Estamos llamados a la vida; es lo que Moisés recuerda al pueblo elegido cuando está de frente a la tierra prometida: «Hoy pongo ante ti la vida y el bien, o la muerte y el mal. Si escuchas los mandamientos del Señor, tu Dios, que yo te ordeno hoy, amando al Señor, tu Dios, marchando por sus caminos y guardando sus mandamientos, leyes y normas, entonces vivirás» (Dt 30,15-16). Nuestra conversión no es una ciega negación a nosotros mismos; al contrario, es una respuesta al deseo de plenitud que está grabado en el fondo de nuestros corazones. «El Señor lo pide todo, y lo que ofrece es la verdadera vida, la felicidad para la cual fuimos creados. Él nos quiere santos y no espera que nos conformemos con una existencia mediocre»2.

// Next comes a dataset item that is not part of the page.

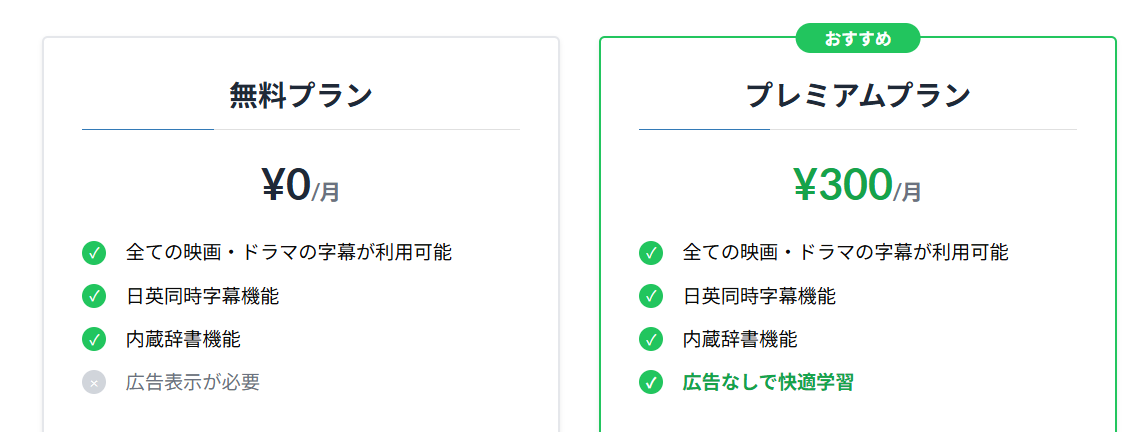Click the ¥0/月 price text

pos(301,186)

¿QUÉ PODEMOS HACER para alcanzar en esta Cuaresma la alta meta de nuestra conversión? Lo que la Iglesia nos sugiere, en la oración colecta de la Misa, es primero pedir este don al Señor: «Te pedimos, Señor, que inspires, sostengas y acompañes nuestras obras, para que nuestro trabajo comience en ti, como en su fuente, y tienda siempre a ti, como a su fin»3. Se trata de una oración que, por deseo de san Josemaría, la recitan todos los días los fieles del Opus Dei. Reconocemos que para emprender este camino de transformación necesitamos que sea Dios mismo el que nos inspire, sostenga y acompañe. Nuestra conversión será, sobre todo, un regalo del Señor que acogemos con humildad y agradecimiento.

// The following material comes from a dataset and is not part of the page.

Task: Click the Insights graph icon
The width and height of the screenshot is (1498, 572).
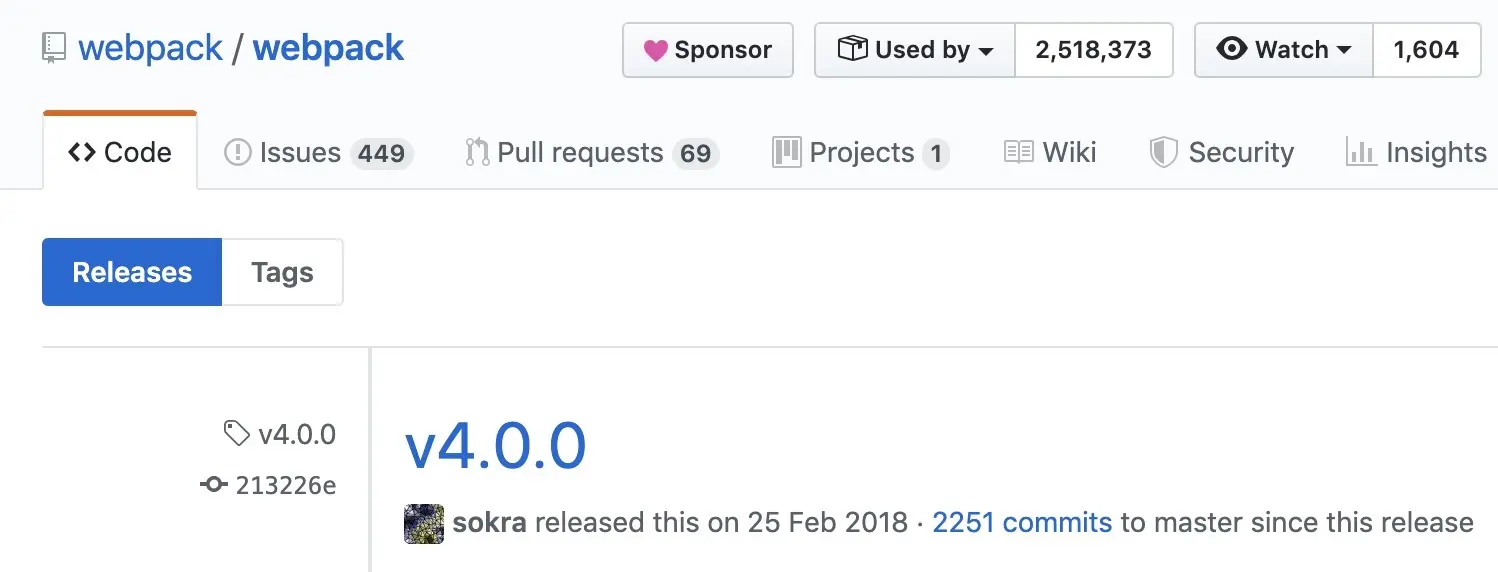Action: pyautogui.click(x=1361, y=153)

En el Antiguo Testamento, fue Dios el que tomó la iniciativa para llamar a su pueblo de Egipto y hacerlo caminar hacia la tierra prometida. Él los fue sosteniendo durante esa peregrinación, renovando sus fuerzas cuando su ánimo vacilaba. Lo mismo hace el Señor ahora con nosotros. «Dios es quien obra en vosotros el querer y el actuar conforme a su beneplácito» (Fil 2,13). ¡Cuánta esperanza nos dan estas palabras de san Pablo! Pero pedir este don al Señor no significa quedarnos de brazos cruzados. Podemos manifestar nuestra apertura a su gracia de muchas maneras; por ejemplo con acciones concretas de penitencia o, sobre todo, con oración. «Sin la oración diaria vivida con fidelidad, nuestra actividad se vacía, pierde el alma profunda, se reduce a un simple activismo que, al final, deja insatisfechos. Hay una hermosa invocación de la tradición cristiana que se reza antes de cualquier actividad y dice así: “Inspira nuestras acciones, Señor, y acompáñalas con tu ayuda, para que todo nuestro hablar y actuar tenga en ti su inicio y su fin”. Cada paso de nuestra vida, cada acción, también de la Iglesia, se debe hacer ante Dios, a la luz de su Palabra»4.
«SI ALGUNO quiere venir detrás de mí, que se niegue a sí mismo, que tome su cruz cada día, y que me siga» (Lc 9,23). Jesús dirige estas palabras a la multitud de sus discípulos, entre los que nos encontramos también nosotros. Para gozar de la alegría de la resurrección del Señor, hemos de descubrir y abrazar nuestra cruz de cada día. Las prácticas penitenciales del tiempo de Cuaresma tienen este sentido: morir a cuanto de pecado hay en nosotros mismos, para poder seguir más de cerca a Jesús.
El Señor comparó su pasión al cambio que el grano de trigo sufre cuando es plantado en la tierra: parece que la semilla se pierde, pero en realidad está convirtiéndose en una espiga llena de fruto (cfr. Jn 12,24). La cruz no nos habla de sufrimiento sin sentido, sino de transformación: nos anuncia la llegada de una nueva vida. Cuando el Señor nos invita a abrazar la cruz de cada día, implícitamente nos está prometiendo que cada día puede ser la oportunidad de una pequeña transformación, de una nueva conversión.
San Josemaría nos animaba a mirar con optimismo aquellas luchas diarias. «¿La cima? Para un alma entregada, todo se convierte en cima que alcanzar: cada día descubre nuevas metas, porque ni sabe ni quiere poner límites al Amor de Dios»5. Hay tantas oportunidades de transformación como pequeñas cimas que nos encontramos cada día. En este camino que comenzamos, podemos encontrar ayuda en nuestra Madre, recordando tantas conversiones que han sido fruto de la devoción mariana.